I’ve already emailed the both of them with my sincerest thanks!  I suspect the advice they gave me is really going to change my career in the best of ways, plus they are just two wonderfully nice fellows!  Don’t be afraid to chat them up if you see them at a con.

Photo and Video Stream

I only took a couple of photos this year while I was hurrying through the Marriott to the dealer’s room, but you can see them here.  I also gave a panel on leather mask-making, which you can watch the video walkthrough here.

Here’s a preview of two really awesome cosplayers who had built their costumes around my Red Dragon and Seraphim leather masks. You look stunning, ladies!

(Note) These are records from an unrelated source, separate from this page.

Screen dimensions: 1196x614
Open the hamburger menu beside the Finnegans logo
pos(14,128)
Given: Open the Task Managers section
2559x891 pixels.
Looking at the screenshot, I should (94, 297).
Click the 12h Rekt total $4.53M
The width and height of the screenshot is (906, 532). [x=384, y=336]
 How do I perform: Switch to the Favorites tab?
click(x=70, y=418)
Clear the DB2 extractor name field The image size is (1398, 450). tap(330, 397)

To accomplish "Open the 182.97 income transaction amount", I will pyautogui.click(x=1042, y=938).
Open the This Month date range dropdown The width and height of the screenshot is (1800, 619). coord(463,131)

The Red Dragon and Seraphim masquers. More of my masquers
can be seen at Angela’s Masquers.

What’s Next?

I have been debating back and forth if I will even attend Dragon*Con next year.  My budget is very limited and while I always have a blast at this con, I really want to try attending other conventions geared for artists, such as Illuxcon or Spectrum Fantastic Live Art, where art is the focus and I can make more career contacts.  If I can do them all, I will, but it’s time to venture outside of my comfort zone, meaning that Dragon*Con will be prioritized beneath these others.

But this also means I have a whole new journey ahead of me to produce new, improved work so that I’m not just showing the same old tired pieces to people.  I also need more subject matter relevant to the gaming industries in my portfolio, if I am to seriously pursue the kinds of jobs I want there.  This probably means less floofy angels and more Elves, which I can’t argue with!  I have an action plan for doing this, but I’ll save that for next journal entry!

Thanks for joining me for my Dragon*Con wrap up. See you all next year, maybe?  If not, remember me when you see cosplayers in leather masks and/or wings. Take a photo for me!